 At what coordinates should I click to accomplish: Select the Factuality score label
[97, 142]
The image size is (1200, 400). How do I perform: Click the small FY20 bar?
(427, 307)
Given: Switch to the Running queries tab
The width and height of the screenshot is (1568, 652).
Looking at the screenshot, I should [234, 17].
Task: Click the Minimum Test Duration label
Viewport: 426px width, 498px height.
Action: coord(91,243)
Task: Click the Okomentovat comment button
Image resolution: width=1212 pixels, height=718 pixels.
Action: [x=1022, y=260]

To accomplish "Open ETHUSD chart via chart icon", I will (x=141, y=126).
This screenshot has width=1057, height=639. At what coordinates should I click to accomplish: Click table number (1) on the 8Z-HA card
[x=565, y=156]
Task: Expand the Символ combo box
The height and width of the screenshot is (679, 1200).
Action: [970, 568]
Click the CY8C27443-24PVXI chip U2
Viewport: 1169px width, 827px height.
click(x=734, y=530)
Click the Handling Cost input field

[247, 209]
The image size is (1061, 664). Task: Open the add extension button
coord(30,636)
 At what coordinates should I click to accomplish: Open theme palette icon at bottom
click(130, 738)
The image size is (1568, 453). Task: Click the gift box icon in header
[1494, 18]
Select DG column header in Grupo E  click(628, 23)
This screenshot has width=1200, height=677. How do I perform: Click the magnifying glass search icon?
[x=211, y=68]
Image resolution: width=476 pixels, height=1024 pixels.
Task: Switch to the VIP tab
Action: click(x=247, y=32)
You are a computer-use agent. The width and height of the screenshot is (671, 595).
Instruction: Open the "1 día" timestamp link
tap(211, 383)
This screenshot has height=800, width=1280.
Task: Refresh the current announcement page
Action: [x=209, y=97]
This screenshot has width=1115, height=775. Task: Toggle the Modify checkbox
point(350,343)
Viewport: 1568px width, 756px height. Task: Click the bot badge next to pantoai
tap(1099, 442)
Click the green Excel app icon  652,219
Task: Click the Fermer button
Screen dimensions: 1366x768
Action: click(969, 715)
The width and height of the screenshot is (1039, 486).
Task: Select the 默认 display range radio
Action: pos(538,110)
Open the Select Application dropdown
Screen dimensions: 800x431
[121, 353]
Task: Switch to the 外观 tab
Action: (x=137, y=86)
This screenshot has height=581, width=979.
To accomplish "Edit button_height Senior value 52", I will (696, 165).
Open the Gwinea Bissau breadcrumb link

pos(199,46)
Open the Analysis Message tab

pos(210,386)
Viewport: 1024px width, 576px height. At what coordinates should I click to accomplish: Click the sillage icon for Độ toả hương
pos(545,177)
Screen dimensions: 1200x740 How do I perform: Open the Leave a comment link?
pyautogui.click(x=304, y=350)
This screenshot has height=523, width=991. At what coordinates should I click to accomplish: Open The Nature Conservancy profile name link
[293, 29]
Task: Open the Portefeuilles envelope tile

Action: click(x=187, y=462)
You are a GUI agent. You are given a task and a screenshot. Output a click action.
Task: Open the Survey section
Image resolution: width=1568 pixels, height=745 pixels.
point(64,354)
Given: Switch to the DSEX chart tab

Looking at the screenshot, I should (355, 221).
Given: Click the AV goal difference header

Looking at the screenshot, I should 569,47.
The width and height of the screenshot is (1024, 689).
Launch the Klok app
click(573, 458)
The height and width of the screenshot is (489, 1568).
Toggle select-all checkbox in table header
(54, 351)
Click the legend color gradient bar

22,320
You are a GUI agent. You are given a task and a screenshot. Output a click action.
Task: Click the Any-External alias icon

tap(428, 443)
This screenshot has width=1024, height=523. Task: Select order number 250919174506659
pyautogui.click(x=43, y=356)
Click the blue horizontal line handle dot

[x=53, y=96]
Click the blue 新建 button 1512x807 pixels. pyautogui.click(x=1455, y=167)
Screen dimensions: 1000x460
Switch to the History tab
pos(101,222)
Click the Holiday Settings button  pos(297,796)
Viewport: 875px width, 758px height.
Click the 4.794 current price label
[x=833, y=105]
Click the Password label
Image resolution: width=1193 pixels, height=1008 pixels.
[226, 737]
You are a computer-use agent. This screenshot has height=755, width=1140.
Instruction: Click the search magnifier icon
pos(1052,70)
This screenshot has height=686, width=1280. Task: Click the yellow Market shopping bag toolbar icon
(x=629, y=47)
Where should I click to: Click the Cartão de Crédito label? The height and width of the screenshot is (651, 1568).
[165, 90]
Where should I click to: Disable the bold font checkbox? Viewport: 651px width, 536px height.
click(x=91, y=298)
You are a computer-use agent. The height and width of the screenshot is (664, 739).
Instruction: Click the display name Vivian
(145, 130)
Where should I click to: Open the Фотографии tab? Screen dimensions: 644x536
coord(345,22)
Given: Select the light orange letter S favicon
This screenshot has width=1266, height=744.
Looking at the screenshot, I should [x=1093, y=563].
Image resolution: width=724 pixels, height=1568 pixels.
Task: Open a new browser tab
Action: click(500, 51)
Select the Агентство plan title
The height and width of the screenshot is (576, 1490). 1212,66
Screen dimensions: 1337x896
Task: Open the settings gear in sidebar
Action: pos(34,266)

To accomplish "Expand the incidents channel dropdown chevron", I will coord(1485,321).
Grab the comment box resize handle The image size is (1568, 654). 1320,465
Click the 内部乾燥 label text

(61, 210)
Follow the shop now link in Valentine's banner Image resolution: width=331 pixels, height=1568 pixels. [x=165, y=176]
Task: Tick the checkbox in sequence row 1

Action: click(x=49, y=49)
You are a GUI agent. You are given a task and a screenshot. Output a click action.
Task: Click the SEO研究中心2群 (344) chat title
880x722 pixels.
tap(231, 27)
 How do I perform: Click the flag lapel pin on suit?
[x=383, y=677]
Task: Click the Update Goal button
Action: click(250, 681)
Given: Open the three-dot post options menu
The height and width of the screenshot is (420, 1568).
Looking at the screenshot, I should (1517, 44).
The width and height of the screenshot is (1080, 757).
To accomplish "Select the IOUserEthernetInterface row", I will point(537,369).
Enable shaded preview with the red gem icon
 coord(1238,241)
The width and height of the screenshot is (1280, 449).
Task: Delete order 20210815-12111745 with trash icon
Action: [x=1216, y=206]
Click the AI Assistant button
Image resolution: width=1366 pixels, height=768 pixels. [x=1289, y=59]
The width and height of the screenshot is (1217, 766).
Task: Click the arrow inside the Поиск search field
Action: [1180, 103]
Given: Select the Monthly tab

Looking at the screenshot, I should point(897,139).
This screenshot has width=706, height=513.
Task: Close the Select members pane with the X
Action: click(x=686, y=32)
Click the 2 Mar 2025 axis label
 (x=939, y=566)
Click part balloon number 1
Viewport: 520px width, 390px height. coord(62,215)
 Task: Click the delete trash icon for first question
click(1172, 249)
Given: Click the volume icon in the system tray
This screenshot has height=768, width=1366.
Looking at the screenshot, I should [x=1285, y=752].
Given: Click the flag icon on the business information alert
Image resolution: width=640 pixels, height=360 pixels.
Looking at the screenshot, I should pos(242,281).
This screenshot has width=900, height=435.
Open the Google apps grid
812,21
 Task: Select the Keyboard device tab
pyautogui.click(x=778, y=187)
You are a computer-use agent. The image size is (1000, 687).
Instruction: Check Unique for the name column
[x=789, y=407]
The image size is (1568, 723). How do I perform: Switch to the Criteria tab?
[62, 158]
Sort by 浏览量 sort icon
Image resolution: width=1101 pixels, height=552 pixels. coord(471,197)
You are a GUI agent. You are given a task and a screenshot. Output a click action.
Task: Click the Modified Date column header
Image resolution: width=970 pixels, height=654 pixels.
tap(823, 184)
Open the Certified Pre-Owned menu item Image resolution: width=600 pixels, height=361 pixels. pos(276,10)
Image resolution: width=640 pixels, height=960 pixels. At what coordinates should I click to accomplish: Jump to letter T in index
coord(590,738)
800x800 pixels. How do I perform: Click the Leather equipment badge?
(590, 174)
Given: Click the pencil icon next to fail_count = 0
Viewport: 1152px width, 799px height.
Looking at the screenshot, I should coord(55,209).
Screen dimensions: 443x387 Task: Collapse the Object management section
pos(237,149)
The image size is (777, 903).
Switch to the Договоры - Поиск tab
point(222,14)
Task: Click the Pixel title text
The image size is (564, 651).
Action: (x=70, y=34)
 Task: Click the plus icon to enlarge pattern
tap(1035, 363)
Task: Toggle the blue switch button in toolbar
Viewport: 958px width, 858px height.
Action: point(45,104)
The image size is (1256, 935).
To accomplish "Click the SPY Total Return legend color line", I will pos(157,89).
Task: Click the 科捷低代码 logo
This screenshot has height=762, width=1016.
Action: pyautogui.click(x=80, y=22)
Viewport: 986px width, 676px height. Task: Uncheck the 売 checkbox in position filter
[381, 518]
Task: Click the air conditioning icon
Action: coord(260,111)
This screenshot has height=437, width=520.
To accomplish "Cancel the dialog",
---
■ **Required action**
Return each line of the listing that holds the string "menu".

■ **Task response**
Given: Open the three-dot post options menu
Open the Certified Pre-Owned menu item Image resolution: width=600 pixels, height=361 pixels. pos(276,10)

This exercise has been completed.